# Assigned task
Write out the records again, exactly. Nothing may be dropped.

(Stored items from a collection)
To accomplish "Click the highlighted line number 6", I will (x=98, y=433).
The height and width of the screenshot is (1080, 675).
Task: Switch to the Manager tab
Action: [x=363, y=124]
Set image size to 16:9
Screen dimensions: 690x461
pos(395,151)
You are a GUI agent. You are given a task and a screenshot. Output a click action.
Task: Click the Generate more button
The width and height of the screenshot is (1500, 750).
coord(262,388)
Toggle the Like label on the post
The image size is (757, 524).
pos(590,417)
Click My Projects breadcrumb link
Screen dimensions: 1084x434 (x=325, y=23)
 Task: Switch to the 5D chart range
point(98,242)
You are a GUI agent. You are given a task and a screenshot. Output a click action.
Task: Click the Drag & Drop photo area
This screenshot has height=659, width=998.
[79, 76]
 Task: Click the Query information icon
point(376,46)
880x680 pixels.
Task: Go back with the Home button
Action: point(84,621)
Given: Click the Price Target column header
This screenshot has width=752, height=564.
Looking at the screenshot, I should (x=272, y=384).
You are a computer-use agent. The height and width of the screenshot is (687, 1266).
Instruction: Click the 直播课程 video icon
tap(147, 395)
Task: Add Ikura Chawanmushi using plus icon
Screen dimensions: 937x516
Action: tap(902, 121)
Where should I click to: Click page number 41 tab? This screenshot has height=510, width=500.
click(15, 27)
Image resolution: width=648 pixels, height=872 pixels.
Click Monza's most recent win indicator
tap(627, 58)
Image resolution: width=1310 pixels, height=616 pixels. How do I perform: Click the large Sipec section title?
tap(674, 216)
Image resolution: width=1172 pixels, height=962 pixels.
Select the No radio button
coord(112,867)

# Output for this task
To accomplish "Click the highlighted line number 6", I will (x=98, y=433).
The height and width of the screenshot is (1080, 675).
Task: Switch to the Manager tab
Action: [x=363, y=124]
Set image size to 16:9
Screen dimensions: 690x461
pos(395,151)
You are a GUI agent. You are given a task and a screenshot. Output a click action.
Task: Click the Generate more button
The width and height of the screenshot is (1500, 750).
coord(262,388)
Toggle the Like label on the post
The image size is (757, 524).
pos(590,417)
Click My Projects breadcrumb link
Screen dimensions: 1084x434 (x=325, y=23)
 Task: Switch to the 5D chart range
point(98,242)
You are a GUI agent. You are given a task and a screenshot. Output a click action.
Task: Click the Drag & Drop photo area
This screenshot has height=659, width=998.
[79, 76]
 Task: Click the Query information icon
point(376,46)
880x680 pixels.
Task: Go back with the Home button
Action: point(84,621)
Given: Click the Price Target column header
This screenshot has width=752, height=564.
Looking at the screenshot, I should (x=272, y=384).
You are a computer-use agent. The height and width of the screenshot is (687, 1266).
Instruction: Click the 直播课程 video icon
tap(147, 395)
Task: Add Ikura Chawanmushi using plus icon
Screen dimensions: 937x516
Action: tap(902, 121)
Where should I click to: Click page number 41 tab? This screenshot has height=510, width=500.
click(15, 27)
Image resolution: width=648 pixels, height=872 pixels.
Click Monza's most recent win indicator
tap(627, 58)
Image resolution: width=1310 pixels, height=616 pixels. How do I perform: Click the large Sipec section title?
tap(674, 216)
Image resolution: width=1172 pixels, height=962 pixels.
Select the No radio button
coord(112,867)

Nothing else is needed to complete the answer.